Back on July 7, 2011, I wrote a post titled “Does Your Innovation Team “Focus and Finish.” I was talking to one of my colleagues this week, Dan Lamone (one of our guest post authors and current MBA student, The Ohio State University, Fisher School of Business,class of 2018) about a meeting he was in and the topic of focusing on the right project came up. He used one of my “Jeff-isms” which is “focus and finish” which translates to focus on the task at hand and work unilaterally until the project/task is finished. The premise of my original post was that too often we get overwhelmed by too many things going on that we try to do too much and as a result not much gets done.
We looked at four issues when evaluating a portfolio of new products:
- Risk tolerance
- Under resourcing
- Portfolio balance
I am not going to go over these again, click on the link above to go to the original post. My discussion here is to look at the downsides of “focus and finish.” In other words, what happens if you focus on the wrong project or idea, or market? From a new product development perspective, one of the most important things successful innovators get right, is that they have a knack to pick the right projects. The first part of the analysis consists of asking the question: What should I not work on right now? Apple is famous for deciding what they are not going to work on and then relentlessly pursuing getting it right on the products/services they focus on. Once you answer the question about the obvious things you should not work on, then it gets a bit more tricky.
One of the services I provide in my consulting business is to conduct technology/market assessments for companies that either have a new product or are thinking about developing a new product. The two components of a new product are:
- Unmet market need
- Technical solution specifically targeted at meeting the unmet need
Sounds pretty simple, but getting the right answer is sometimes elusive. Most of the polymer companies I work with typically have the second bullet already done. They then go looking for a problem to solve with the technical solution in hand. That’s actually backwards. Outstanding innovators find the unmet need and then figure out how to meet the need. A good example is the story of Sarah Blakely, the founder of Spanx (she was just interviewed in the most recent edition of Fortune along with Mark Cuban). It all started when she didn’t like the way her behind looked under form fitting clothing. She worked in her apartment and cut panty hose and leggings until she had a prototype of her shapewear. Then she was rejected by countless manufacturing companies until her persistence paid off. The rest they say is history. From a bumpy behind to a billionaire! The reason for her extraordinary success what she found a very large unmet need for many women and then worked tirelessly until she got it right. In other words, she identified the problem and only then went to work on the solution.

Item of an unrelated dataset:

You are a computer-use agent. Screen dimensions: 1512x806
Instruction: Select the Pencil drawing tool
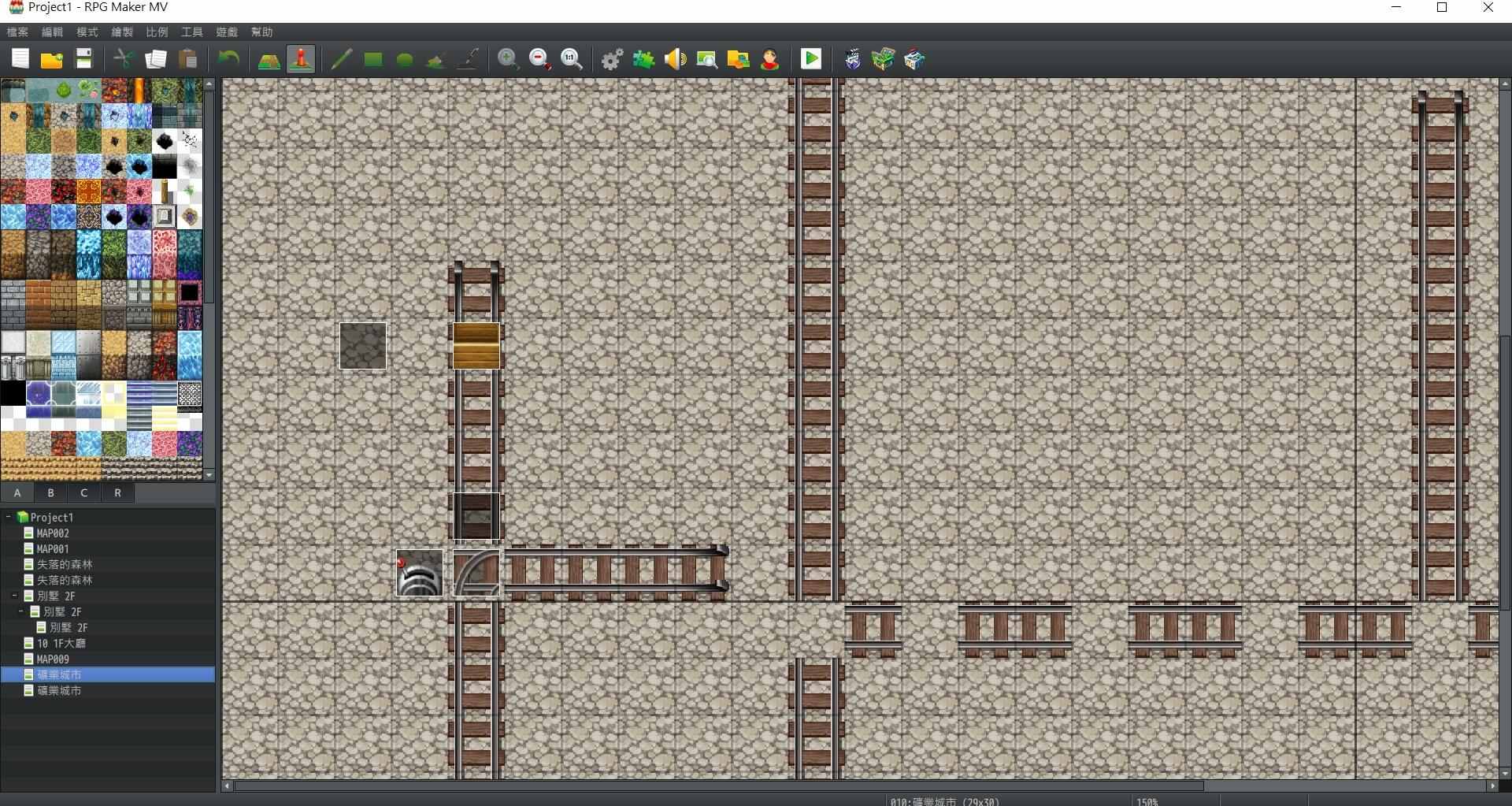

On the other hand, how many times have companies developed interesting and even cool technology and then went looking for a market or a problem to solve? A great example of focusing on the wrong thing. I don’t know the answer, but someone must have calculated how much R&D money was wasted on technologies with no applications. Focus and finish won’t help you here!
A tool I use with my clients is the “Real, Win, Worth It” evaluation (see George Day, Harvard Business Review, December 2007 for details). The assessment asks three questions:
- Is it Real?
- Can We Win?
- Is it Worth It?
These sound like simple questions, but if you take the time to dig into the details, you will typically find some interesting things you never thought about. Click on the link above for more details. I also have a series of posts with much more details of the Real, Win, Worth It assessment.
After you work hard on getting the right project identified, then it is time to “Focus and Finish.”